Tuesday, 10 April 2007

This is Freaky


So I went to this blog which had a link to this blog post. One of the comments was written by a woman who recently moved to Seattle. I'm coming up on my fourth anniversary here so I thought I'd head over to her blog to check out her experiences of recently moving to this fair city.

She posted several photos of her apartment. The apartment looked kind of familiar. Then I realized she's one of my new downstairs neighbors! I haven't been this weirded out since I happened to look out my apartment window right as one of my co-workers walked by. (Since then, I've learned that he lives just a few blocks away.)

I thought about commenting on her blog and saying hello, but, since I don't have a Live Journal account, I would have had to post anonymously. I thought that would be a little too creepy.

Saturday, 7 April 2007

I have a dream...


That asswipes like this get chased out of human society by a mob wielding pitchforks and torches.

"Hey there Lesotharians! I'm here to cure your AIDS. How am I gonna do that? By teaching you about Jesus. You see, I heard all about your AIDS crisis here and I thought I'd share the real cure with you. It's not going to be cured by newfangled drugs. AIDS will only be cured by my prayers, and don't forget to offer a substantial donation on your way out!

Do I care that millions of Africans are suffering from the disease? No. Do I care that Africans are so desperate for a cure that some of them will do this and many of them will resort to believing assholes like me? Hell no. I'm just out for a profit.
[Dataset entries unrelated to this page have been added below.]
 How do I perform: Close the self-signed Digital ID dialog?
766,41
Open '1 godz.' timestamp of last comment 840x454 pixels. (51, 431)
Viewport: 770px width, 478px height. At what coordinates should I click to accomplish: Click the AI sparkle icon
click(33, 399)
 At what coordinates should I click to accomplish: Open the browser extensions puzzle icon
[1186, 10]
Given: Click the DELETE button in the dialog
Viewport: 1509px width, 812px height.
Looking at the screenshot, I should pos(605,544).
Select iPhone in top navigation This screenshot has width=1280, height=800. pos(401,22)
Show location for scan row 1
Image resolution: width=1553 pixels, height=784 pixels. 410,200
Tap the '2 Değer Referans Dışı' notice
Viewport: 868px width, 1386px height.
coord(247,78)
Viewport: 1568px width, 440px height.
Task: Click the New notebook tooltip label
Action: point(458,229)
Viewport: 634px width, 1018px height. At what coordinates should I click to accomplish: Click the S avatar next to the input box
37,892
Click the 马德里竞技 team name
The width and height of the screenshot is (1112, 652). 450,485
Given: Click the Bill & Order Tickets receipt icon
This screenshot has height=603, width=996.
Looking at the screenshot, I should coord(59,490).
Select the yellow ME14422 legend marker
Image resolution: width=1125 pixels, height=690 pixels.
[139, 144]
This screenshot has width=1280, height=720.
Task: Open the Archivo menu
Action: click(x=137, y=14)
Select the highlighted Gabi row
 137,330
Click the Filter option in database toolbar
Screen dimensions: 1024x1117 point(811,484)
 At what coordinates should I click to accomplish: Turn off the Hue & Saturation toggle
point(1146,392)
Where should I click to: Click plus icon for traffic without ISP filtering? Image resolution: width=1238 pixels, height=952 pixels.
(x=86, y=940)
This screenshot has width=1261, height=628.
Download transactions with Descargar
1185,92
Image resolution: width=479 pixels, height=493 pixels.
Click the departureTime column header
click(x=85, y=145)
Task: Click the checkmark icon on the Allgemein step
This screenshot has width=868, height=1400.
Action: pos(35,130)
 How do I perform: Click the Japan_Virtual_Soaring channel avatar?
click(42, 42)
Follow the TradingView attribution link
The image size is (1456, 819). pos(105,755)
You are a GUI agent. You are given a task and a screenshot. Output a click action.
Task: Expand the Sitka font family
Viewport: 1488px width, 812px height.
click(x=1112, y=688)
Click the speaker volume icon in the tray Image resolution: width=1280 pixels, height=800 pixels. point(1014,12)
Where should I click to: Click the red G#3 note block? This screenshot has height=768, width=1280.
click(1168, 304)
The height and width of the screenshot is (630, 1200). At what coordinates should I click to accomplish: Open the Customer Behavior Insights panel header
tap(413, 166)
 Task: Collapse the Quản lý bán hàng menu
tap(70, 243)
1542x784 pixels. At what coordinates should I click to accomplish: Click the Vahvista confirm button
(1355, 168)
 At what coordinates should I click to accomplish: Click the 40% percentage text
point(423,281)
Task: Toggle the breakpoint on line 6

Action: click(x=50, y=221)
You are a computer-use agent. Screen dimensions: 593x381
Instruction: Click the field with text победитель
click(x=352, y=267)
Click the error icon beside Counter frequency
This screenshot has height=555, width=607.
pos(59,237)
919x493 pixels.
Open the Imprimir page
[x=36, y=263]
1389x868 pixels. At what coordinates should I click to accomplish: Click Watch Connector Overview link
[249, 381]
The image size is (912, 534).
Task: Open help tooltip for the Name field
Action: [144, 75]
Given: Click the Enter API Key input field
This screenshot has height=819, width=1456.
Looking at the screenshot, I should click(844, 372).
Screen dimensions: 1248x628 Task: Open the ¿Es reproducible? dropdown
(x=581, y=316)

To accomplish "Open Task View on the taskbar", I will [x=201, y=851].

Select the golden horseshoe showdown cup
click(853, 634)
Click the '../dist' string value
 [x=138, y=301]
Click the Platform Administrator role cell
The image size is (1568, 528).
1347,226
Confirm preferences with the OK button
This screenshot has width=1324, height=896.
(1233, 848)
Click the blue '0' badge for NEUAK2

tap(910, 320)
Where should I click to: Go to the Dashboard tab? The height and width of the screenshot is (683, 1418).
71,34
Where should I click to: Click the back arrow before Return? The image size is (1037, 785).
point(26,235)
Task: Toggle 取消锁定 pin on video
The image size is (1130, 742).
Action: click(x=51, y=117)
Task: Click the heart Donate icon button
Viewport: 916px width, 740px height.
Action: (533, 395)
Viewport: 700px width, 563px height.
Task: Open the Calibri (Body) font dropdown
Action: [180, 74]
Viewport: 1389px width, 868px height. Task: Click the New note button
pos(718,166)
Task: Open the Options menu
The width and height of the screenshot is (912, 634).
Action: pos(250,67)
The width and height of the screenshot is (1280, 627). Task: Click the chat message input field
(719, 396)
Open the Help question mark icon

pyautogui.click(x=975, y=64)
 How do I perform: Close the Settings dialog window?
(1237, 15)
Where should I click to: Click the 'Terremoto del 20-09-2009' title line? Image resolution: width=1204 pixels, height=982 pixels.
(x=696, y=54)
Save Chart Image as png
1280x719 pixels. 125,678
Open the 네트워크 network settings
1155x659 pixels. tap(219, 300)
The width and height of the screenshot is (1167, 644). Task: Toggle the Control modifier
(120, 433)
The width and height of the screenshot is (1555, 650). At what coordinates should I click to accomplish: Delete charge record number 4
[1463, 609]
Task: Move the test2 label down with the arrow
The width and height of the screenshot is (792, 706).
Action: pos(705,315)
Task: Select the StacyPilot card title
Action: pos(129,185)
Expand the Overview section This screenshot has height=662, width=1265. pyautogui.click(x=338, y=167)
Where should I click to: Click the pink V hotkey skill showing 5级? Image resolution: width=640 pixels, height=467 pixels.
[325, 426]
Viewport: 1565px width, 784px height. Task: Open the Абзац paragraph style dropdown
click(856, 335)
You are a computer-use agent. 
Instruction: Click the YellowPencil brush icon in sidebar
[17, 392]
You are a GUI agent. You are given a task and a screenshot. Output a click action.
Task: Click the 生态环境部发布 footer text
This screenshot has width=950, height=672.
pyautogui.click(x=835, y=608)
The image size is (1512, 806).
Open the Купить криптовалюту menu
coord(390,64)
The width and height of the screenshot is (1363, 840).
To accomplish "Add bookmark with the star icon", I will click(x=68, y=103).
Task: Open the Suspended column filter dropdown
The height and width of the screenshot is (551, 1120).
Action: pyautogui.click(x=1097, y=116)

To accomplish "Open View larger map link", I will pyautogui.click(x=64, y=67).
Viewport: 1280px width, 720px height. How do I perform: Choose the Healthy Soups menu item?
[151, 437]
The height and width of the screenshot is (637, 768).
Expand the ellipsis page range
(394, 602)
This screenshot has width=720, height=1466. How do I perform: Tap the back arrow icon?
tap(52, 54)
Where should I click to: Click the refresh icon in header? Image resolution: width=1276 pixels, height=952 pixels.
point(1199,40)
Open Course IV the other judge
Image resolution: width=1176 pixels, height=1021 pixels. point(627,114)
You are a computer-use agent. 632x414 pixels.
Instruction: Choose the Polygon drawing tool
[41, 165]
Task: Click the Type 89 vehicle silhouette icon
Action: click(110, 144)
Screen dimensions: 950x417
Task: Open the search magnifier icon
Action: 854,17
Praise Jesus!"

Friday, 6 April 2007

I hope you enjoy my iPod, you bastard


So, did I look like a typical Seattle hipster to you? Did it look like you would get copies of this, or this, or maybe this? Ha! Well, I hope you'll enjoy Omara Portuondo, Antonio Carlos Jobim, and the Czecho-Slovak State Orchestra, you stupid bastard.

Don't worry. I've learned my lesson. From now on, I will keep any valuables at the bottom of my backpack. The next time you, or one of your buddies, rifles through my bag, all you'll get is a handful of sweaty gym sock.

I know the obsessive honesty of most Seattleites has made me complacent. Well, that complacency is in the past. Thank you Mr. Thief. Thank you.